KITTI is a challenging real-world computer vision dataset used for 3D object detection, visual–inertial odometry, and stereo tracking, and is collected by two high-resolution binocular cameras, a high-precision inertial measurement unit, a Velodyne laser, and a RTK localization system. KITTI is captured by driving around a medium-scale urban environment, on community streets and on highways. Limited by the computational power of our NVIDIA Jetson Xavier NX chip, we used BatNet-tiny to asynchronously segment images on a desktop computer with an NVIDIA GeForce 1660 GPU to obtain pixel-level semantic annotations. Then, the obtained semantic image was aligned with the timestamp of the original RGB image. The configuration related to TSDF reconstruction is identical to that of the uHumans2 dataset. The top view of a reconstructed community street in KITTI is shown in Figure 13.

6.2.3. Visualization of Hierarchical Scene Graph

In this section, we visualize the effect of time-varying vertices from layer 5 in the hierarchical scene graph. As we mentioned in Section 5.1, we include three types of time-varying vertices, i.e., agents, pet animals, and persons. Without loss of generality, here we use pedestrians as a typical case to demonstrate the approach’s effectiveness. In order to eliminate interference from other external factors, we choose the virtual uHumans2 created by computer simulator for the experiment. As shown in Figure 14 and Figure 15, when the “person” vertices are discarded from layer 5 in the hierarchical scene graph, the corresponding category of meshes in the scene also disappears.

6.3. Real-World Experiment

In order to verify the practicability of our proposed scene-understanding method, we also conducted real-world semantic scene reconstruction in our office with a self-developed drone, as shown in Figure 16. We directly leveraged the stereo image matching kit to convert RGB and depth images collected by the ZED camera into spatial pointclouds. We employed the self-developed LDMF state estimation system [35] as the visual–inertial odometry for drone pose estimation. We utilized BatNet-tiny to achieve pixel-level image semantic segmentation, and semantically propagated a label to each spatial mesh. Subsequently, each spatial voxel has a vector of semantic category probabilities. The voxel size in TSDF was set to 30 cm, truncation distance was set to 1, max ray length was equal to 5 m, and maximum weight Wmax = 10,000.
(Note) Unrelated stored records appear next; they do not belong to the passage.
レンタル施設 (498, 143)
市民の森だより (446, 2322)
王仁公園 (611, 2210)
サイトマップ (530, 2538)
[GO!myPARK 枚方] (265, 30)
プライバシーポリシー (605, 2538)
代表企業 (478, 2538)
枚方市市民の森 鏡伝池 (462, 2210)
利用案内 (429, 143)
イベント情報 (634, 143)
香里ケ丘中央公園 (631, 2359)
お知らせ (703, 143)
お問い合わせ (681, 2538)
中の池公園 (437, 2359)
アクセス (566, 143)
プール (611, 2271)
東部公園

7. Conclusions and Future Work

This article proposed a novel scene-understanding system that seamlessly captures metric and semantic aspects of an unexplored environment. Our evaluation shows that the proposed scene-understanding system achieves competitive performance in image semantic segmentation and volumetric–semantic scene reconstruction. Moreover, to verify the practicability of our proposed scene-understanding method, we also conducted real-world semantic scene reconstruction in an indoor environment with our self-developed drone.
Although the algorithm proposed in this article was verified to a certain extent in physical experiments, there is still a significant gap between it and consumer-grade robot applications. With the gradual improvement in ethical constraints and legal regulations related to robots in the future, the application of intelligent robots and autonomous vehicles will become increasingly widespread.

Author Contributions

Conceptualization, Z.Y. and C.Z.; methodology, Z.Y. and C.Z.; software, C.Z., X.Y. and Z.Z.; validation, Z.Y., X.Y. and H.Z.; formal analysis, B.X. and L.L.; investigation, X.Y.; resources, Z.Y.; data curation, C.Z.; writing—original draft preparation, C.Z.; writing—review and editing, Z.Y.; visualization, B.X.; supervision, Z.Y.; project administration, Z.Y. and C.Z.; funding acquisition, Z.Y. All authors have read and agreed to the published version of the manuscript.

Funding

This research was funded by the Guizhou Provincial Science and Technology Projects under Grant Guizhou-Sci-Co-Supp [2020]2Y044, in part by the Science and Technology Projects of China Southern Power Grid Co. Ltd. under Grant 066600KK52170074, and in part by the National Natural Science Foundation of China under Grant 61473144.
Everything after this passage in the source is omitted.